Denver has a great light rail and bus system. We didn't rent a car so I can't speak to car rentals.

Union Station has lots of places to eat. It gets very crowded so allow time. The CZ served breakfast on departure.

We found lots to do in Denver. The free city 16th street shuttle was handy. Lots of places had tourist maps and we filled our days. Some of the best tips came from the Uber drivers we used one afternoon. We enjoyed Denver and surrounding area. Have fun!


----------



## erinch13 (May 11, 2017)

We will be in the Denver area this summer, as in many summers, because my husband has a cousin in Boulder. After paying too much for Denver hotels, and too much for Boulder hotels, we have found the Westin Broomfield. The rooms often show up on hotwire, but even full rate are generally below 150 per night. Great beds and rooms.
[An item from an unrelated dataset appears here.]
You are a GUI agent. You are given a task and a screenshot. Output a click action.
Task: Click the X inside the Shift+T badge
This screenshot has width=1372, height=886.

If staying in Denver the Springhill Suites are nice, with free breakfast. There Are a host of other hotels.

The Denver Art Museum is tops. Boulder is interesting. See the public library.

Take the trip to Estes Park and Rocky Mountain National Park. In Estes, the Stanley hotel is where the Shining was filmed. Lunch is great there.


----------



## RSG (May 16, 2017)

It helps to think of Denver Union Station as an entertainment complex with a transportation side business. Indeed, it is a microcosm of Downtown Denver in the 21st Century: primarily geared towards downtown employees who want to relax for an hour or two prior to heading home, expense account business travelers, well-heeled downtown residents, and conventioneers. (Also baseball enthusiasts, in season.) As such, it offers little to Amtrak passengers (or ground transit passengers in general) and is not like the legacy train stations in America's larger cities.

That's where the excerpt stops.